Although minification can be achieved manually, it is best automated and there are various tools, called minifiers, available on the Web that specialize in minifying different
Web languages like HTML, CSS, and JavaScript, and they can be quite easy to use. Because minified codes are difficult to read, the usual practice is to not minify until the final stage of development when everything is working as intended and no further debugging is necessary. It is also recommended practice to keep the original unminified readable copies, in case changes are required later.
Applying compression to minified codes and normal textual content is typically done using GZIP compression, which can reduce text by up to 80%. All modern browsers support it and will automatically ask servers to use it on the resources it serves. A server usually needs to be configured to enable the use of GZIP. Your Web hosting company can duly advise you on the procedure.
2. Optimizing Image-Based Assets
There is no single best standard for optimizing all images, because different situations require different levels of optimization. For example, a quality that is acceptable for an icon is generally not for full-screen display. Also, there are multiple factors to consider, each of which might have more than one acceptable solution. For example, there are many different image file formats, each of which offers different capabilities, produces different levels of quality, and is suitable for different types of image contents. The following are some of the guidelines to keep in mind:
- Use vector instead of raster images wherever possible. This is because the quality of vector images is not affected by different resolutions and scaling (zoom) factors. This makes them suitable for situation in which an image needs to be delivered on different devices and different screen resolutions. Ideally, vector images should be produced (saved) using SVG and CSS, as this means, for example, that they can also be minified to further reduce their sizes.
- Minify and compress SVG and CSS: Because SVG and CSS images are produced using codes, they can be minified and also compressed using GZIP as described earlier in the text.
- Use the most suitable raster image format: Different raster image formats have different characteristics that make them suitable for different situations. For example, some degrade image quality when they compress images while others do not. Similarly, some produce smaller file sizes than others at similar quality level. Some are also better for some types of image content than others. Most image editing programs allow you to choose from multiple formats and apply varying compression settings. You should reduce image size as much as possible without visible signs of degradation for optimum size.
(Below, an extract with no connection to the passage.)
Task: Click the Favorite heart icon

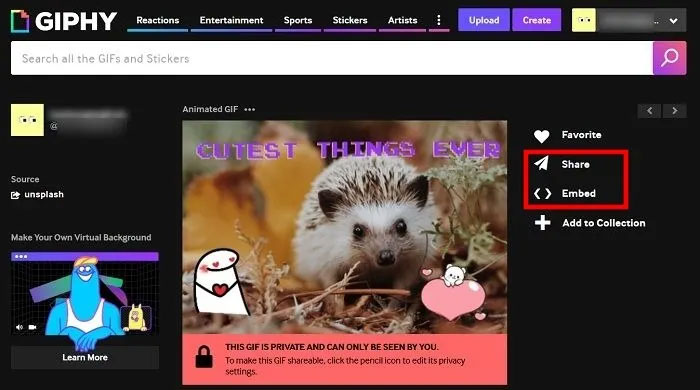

- Deliver images at the size they will appear on a page instead of using HTML attributes or CSS properties to reduce them to the required size. This minimizes the amount of unnecessary pixels. For example, if you intend for an image to be displayed at 250 x 250 and you create it at 300 x 300, you will end up with 27,000 (i.e., 300 x 300 – 250 x 250) unnecessary pixels.
3. Optimizing Web Font
The use of Web fonts in Web design is an increasingly standard practice because they largely eliminate the need for fonts to be installed in users’ computers and provide a wide range of font options. The following are some guidelines for optimizing them: problem” or “Flash of Invisible Text” (FOIT), where the browser renders a page briefly without the text, or “Flash of unstyled content” (FOUC), where a page appears briefly with the browser’s default or fallback font before loading the external stylesheet and rendering the text in the correct fonts. Various ways of solving these problems are available on the Web and commonly involve scripting.
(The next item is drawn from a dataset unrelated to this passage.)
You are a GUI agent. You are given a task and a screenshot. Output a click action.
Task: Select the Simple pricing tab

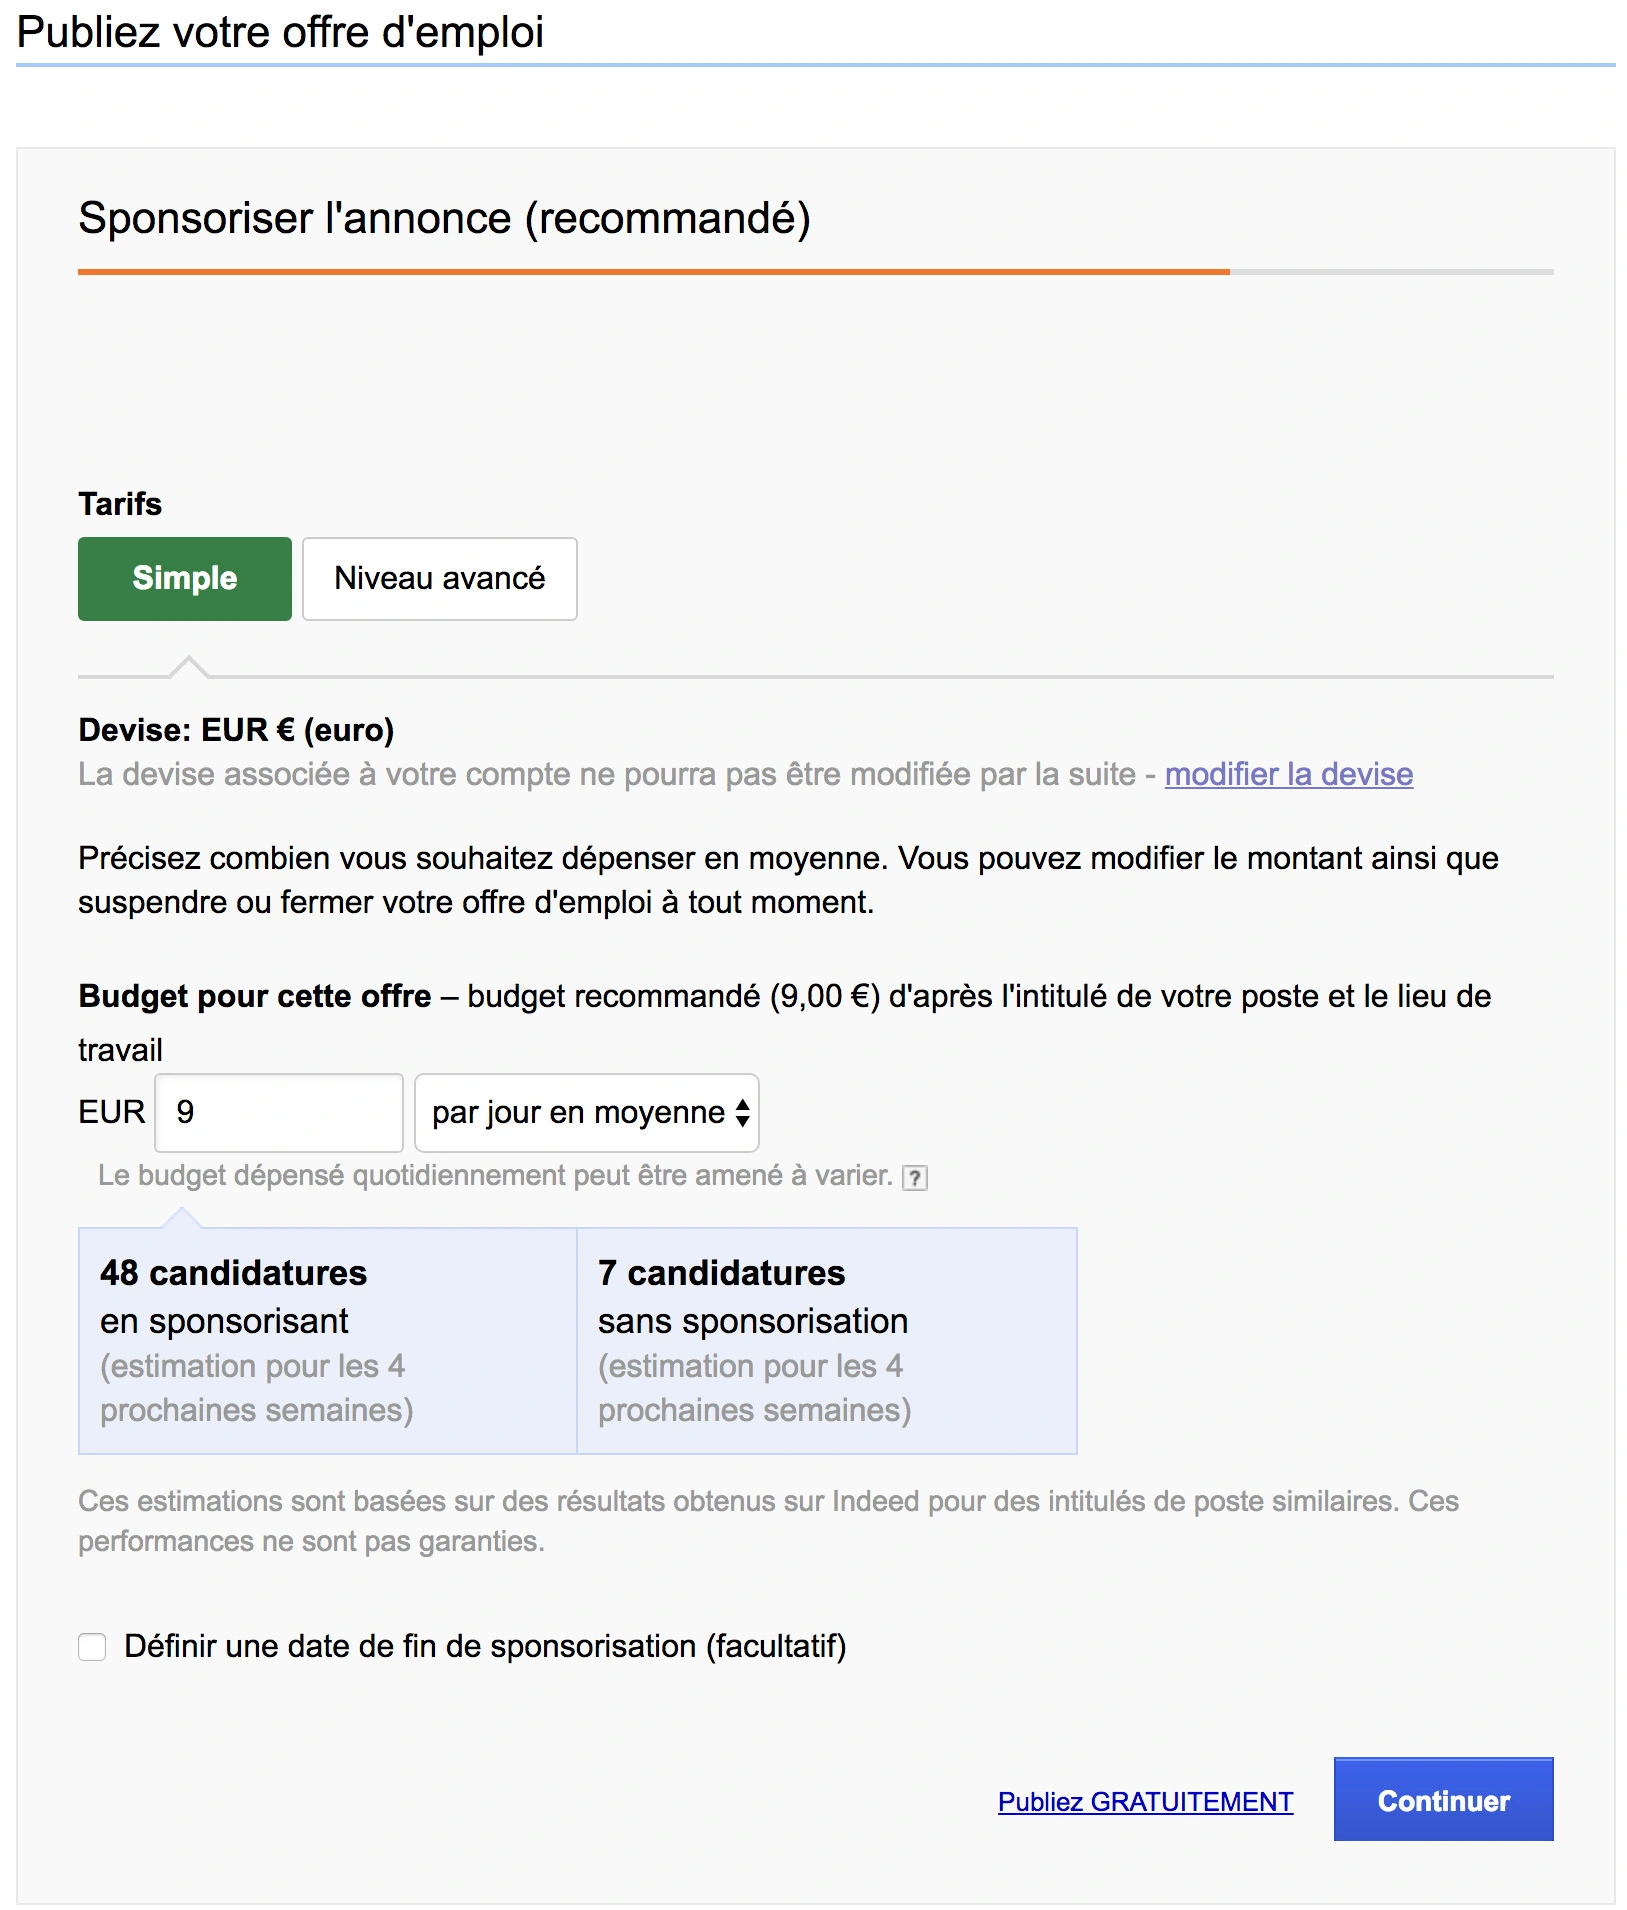click(185, 578)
- Be conscious of font use: Minimize the number of fonts and the number of variants of each font used on your pages to help faster download.
- Breakdown your font resources: To minimize the size of font files for a page and aid faster download of the page, large font families should be broken into subsets, so that only the glyphs necessary for the page are delivered. For example, if you have a page that uses multiple styles and weights from a font family, each can be specified separately. This can be done, as shown in Chapter 13, through using unicode-range with the @font-face at-rule and subsetting, based on Unicode scripts (e.g., Latin, Greek, and Cyrillic scripts).
- Serve optimized font formats: Provide each font used in WOFF2, WOFF, EOT, and TTF formats (again, as shown in Chapter 13), and ensure that EOT and TTF, which are not compressed by default, are GZIP-compressed.
- Ensure the reuse of fonts between pages: Make sure that font resources are cached for long enough to allow reuse. This is typically achieved through ensuring that the server is configured to instruct the browser correctly to do this when it serves its resources. This is usually done through: (1) using the Cache- Control HTTP response header to specify browser caching behavior, and (2) using the cache response directive, max-age, to specify for how long resources should be cached. Additionally, the ETag HTTP header is used to ensure that even if the time for which to keep a resource has expired, if it is the same as the browser is requesting, it is used and not downloaded again.
- Give font loading high priority: Typical browsers’ default behavior is to delay the download of fonts until other critical resources for a page have been downloaded. This is known as the lazy loading of fonts can lead to the “blank- text
Source: Sklar David (2016), HTML: A Gentle Introduction to the Web’s Most Popular Language, O’Reilly Media; 1st edition.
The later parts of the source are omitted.